In response to Rokita’s threats, Bernard’s lawyer alleged the AG had “smeared” her client, adding that a lawsuit against him is now on the table.

“My client, Dr. Caitlin Bernard, took every appropriate and proper action in accordance with the law and both her medical and ethical training as a physician,” Kathleen DeLaney said. “She followed all relevant policies, procedures, and regulations in this case, just as she does every day to provide the best possible care for her patients. She has not violated any law, including patient privacy laws, and she has not been disciplined by her employer.”

A 27-year-old Guatemalan national, Gerson Fuentes, was arrested Tuesday for allegedly raping the Ohio girl on May 12. The girl became pregnant and on June 22, her mother alerted child services in the state who, in turn, alerted Columbus police, Detective Jeffrey Huhn said Wednesday.

Eight days later, the girl, who was six weeks and three days pregnant, traveled to Indianapolis for an abortion because Ohio had outlawed the procedure after six weeks in the wake of the Supreme Court overturning Roe v.
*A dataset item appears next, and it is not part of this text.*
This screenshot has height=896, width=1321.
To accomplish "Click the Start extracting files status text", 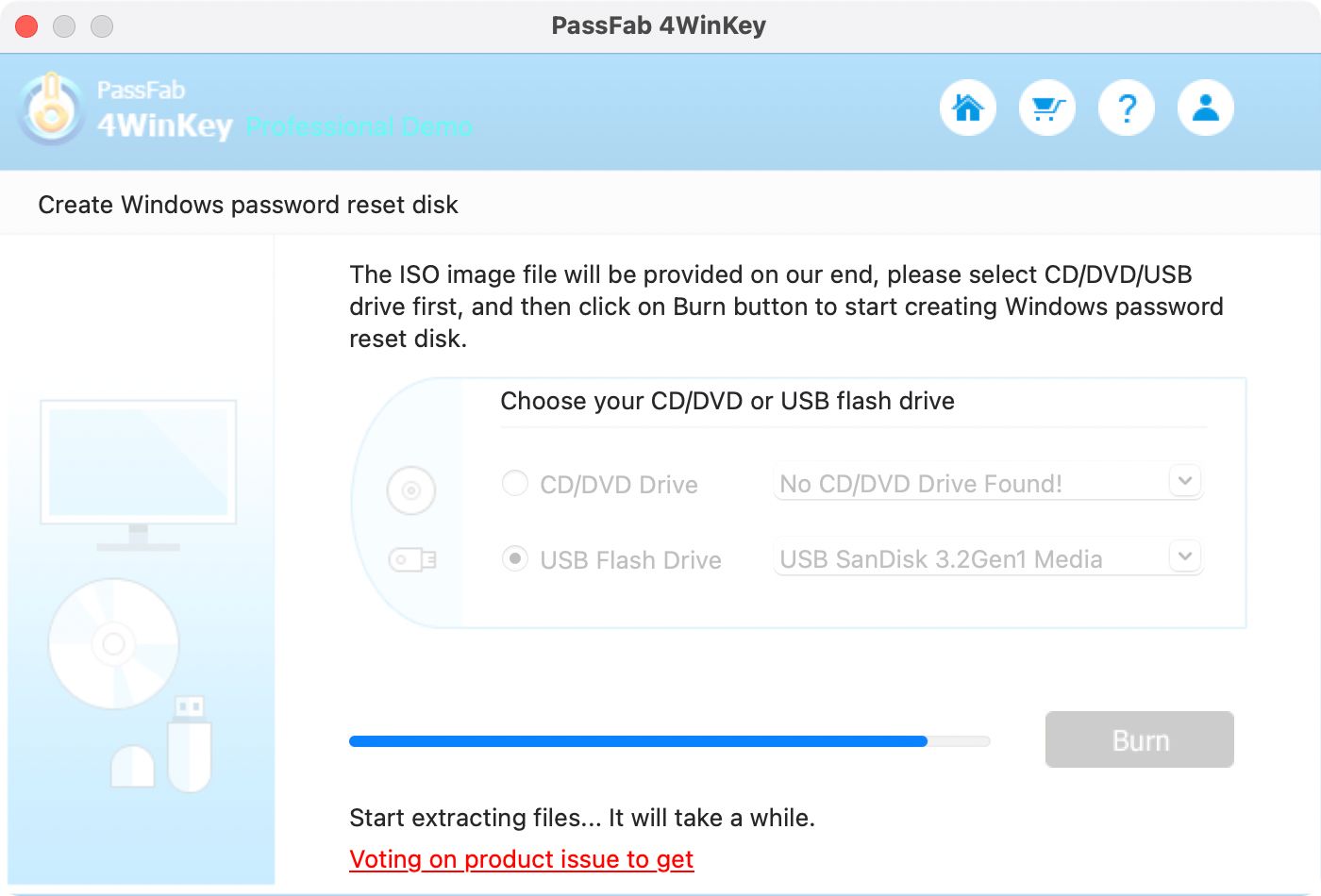I will point(581,818).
Wade.

Bernard, who first mentioned the girl’s plight to the Indianapolis Star, generating international headlines and even garnering a mention from President Joe Biden, said the girl was referred to her by a child abuse doctor in Ohio.
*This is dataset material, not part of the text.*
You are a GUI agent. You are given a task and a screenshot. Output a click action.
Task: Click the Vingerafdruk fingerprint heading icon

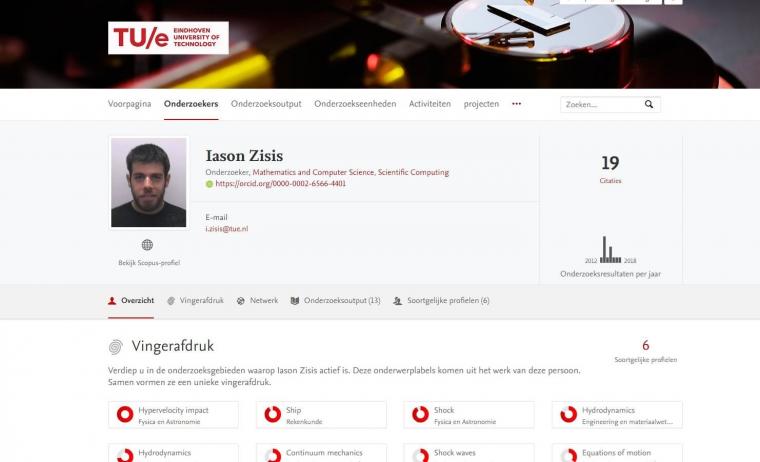point(115,347)
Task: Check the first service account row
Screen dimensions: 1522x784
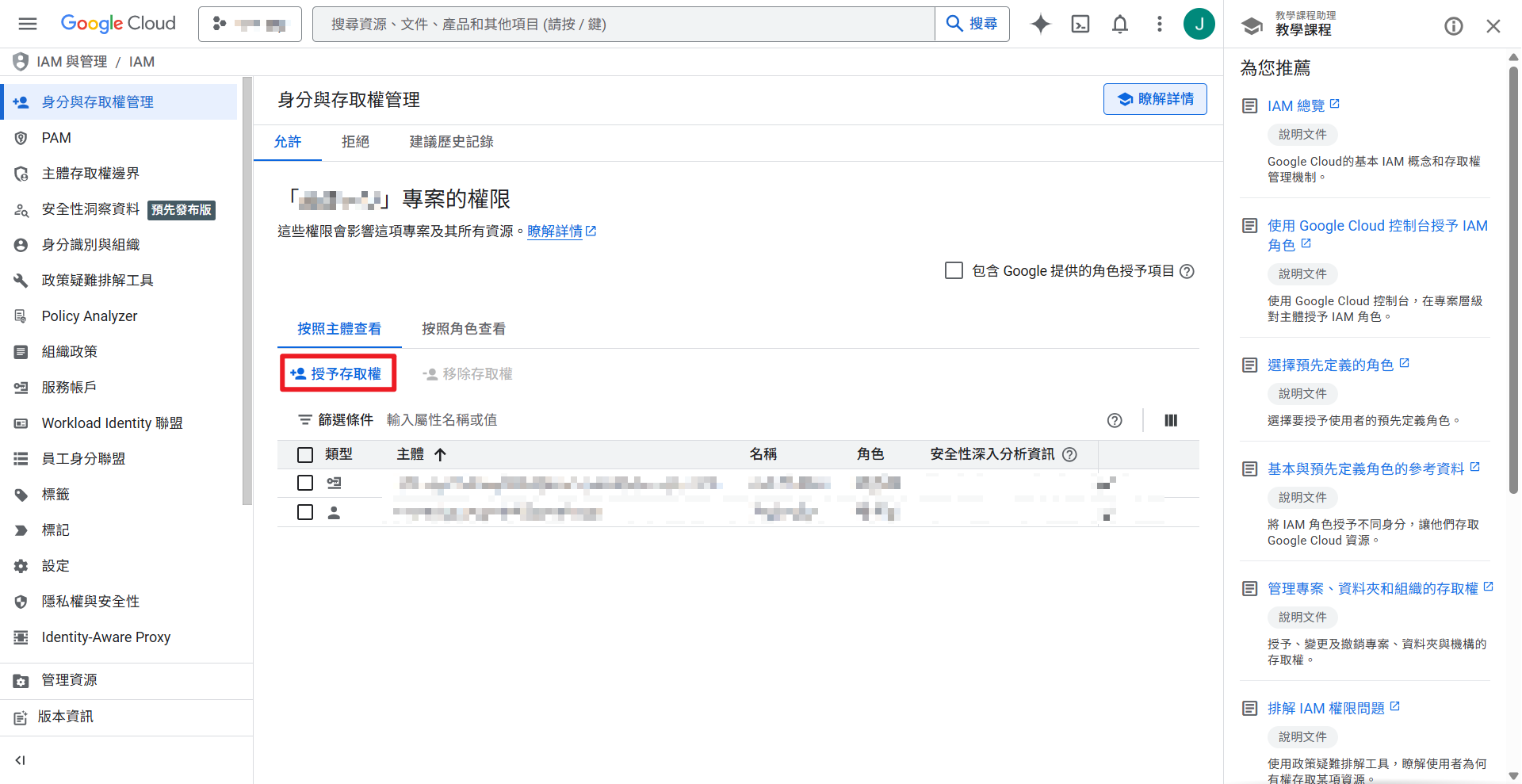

Rokita initially complained on Fox News on Wednesday night that Bernard was an “abortion activist acting as a doctor” who has a “history of failing to report” child abuse cases—a claim he did not substantiate.
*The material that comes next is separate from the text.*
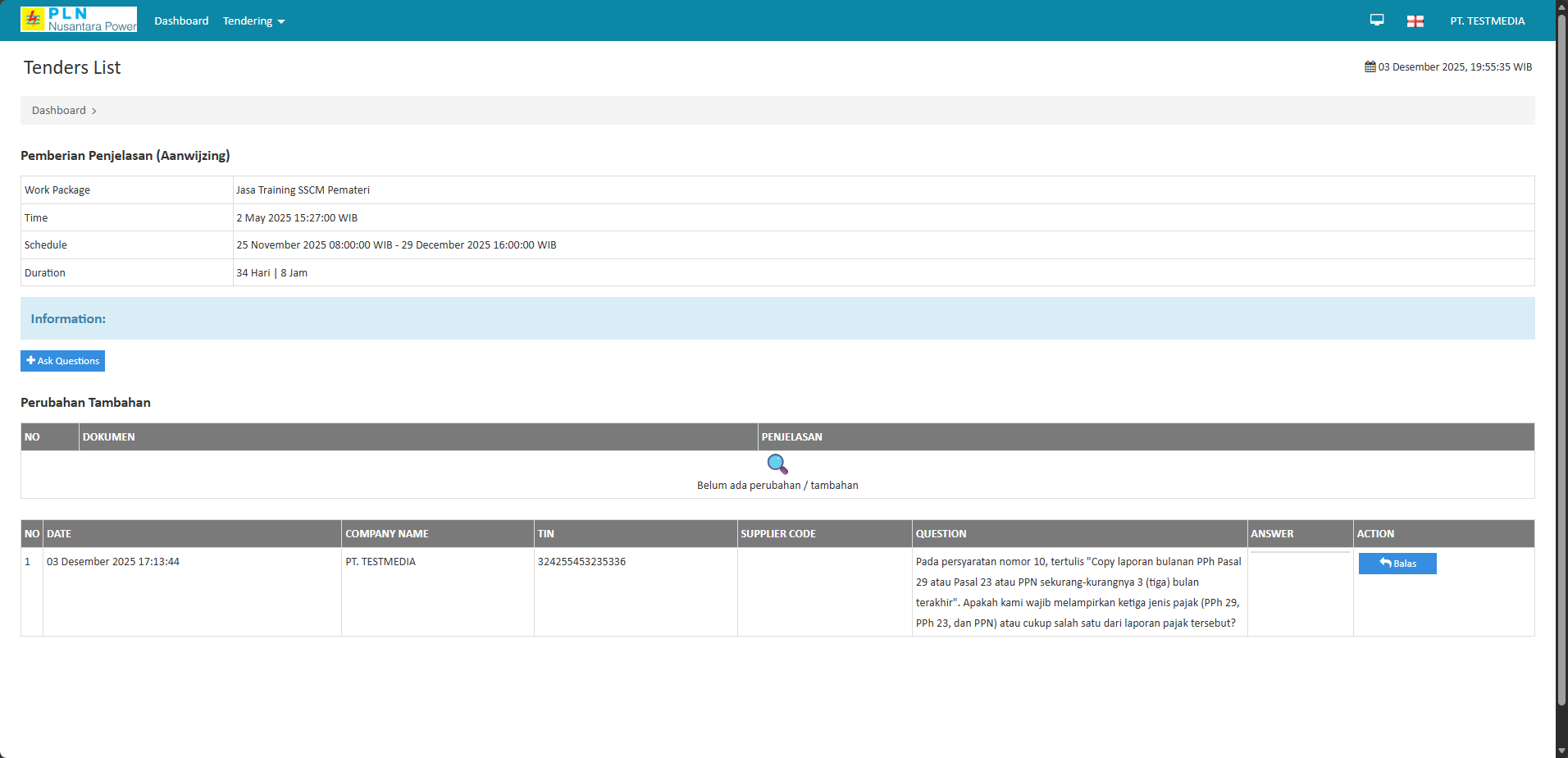Click the calendar icon beside the date
This screenshot has width=1568, height=758.
[1370, 67]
He also called it a “horrible, horrible scene caused by Marxists and socialists and those in the White House who want lawlessness at the border.” (The Daily Beast confirmed Fuentes is allegedly undocumented; his public defender said he had been living in Ohio for at least seven years.)

On Thursday, Rokita escalated his campaign against Bernard, issuing a statement and an open letter seemingly implying, without evidence, that she may have failed to report the rape or the abortion.

“We are investigating this situation and are waiting for the relevant documents to prove if the abortion and/or the abuse were reported, as Dr. Caitlin Bernard had requirements to do both under Indiana law,” Rokita said. “The failure to do so constitutes a crime in Indiana, and her behavior could also affect her licensure. Additionally, if a HIPAA violation did occur, that may affect next steps as well.”

“I will not relent in the pursuit of the truth,” he added.

Under Indiana law, a physician who suspects child abuse must report it to authorities immediately. Physicians are also required to report all abortions performed on patients under 16 to both the health department and child services within three days.

But as it turns out, Bernard did just that, reporting the procedure and the abuse to the Department of Health within three days, the documents obtained by FOX59 through a public records request show.

The Daily Beast also received the report on Friday via a public records request. The report notes that the patient is seeking an abortion as a result of “abuse” and says that the procedure was reported to Indiana’s Department of Child Services on July 2, the same day the report was filed and received by the health department.

Accompanying Rokita’s statement was a letter he had sent to Indiana Gov. Eric Holcomb requesting that Holcomb direct state agencies to immediately produce documents about any reports made by Bernard.

He said his staff had asked the state’s Department of Health for any termination of pregnancy reports filed in the last 30 days and were told it would take longer than usual to find because the department was using a new system.

He claimed the Department of Child Services didn’t respond to requests for similar documentation.

Bernard wrote in a tweet Wednesday that she was “sad” that the U.S. continues to fail victims of sexual assault.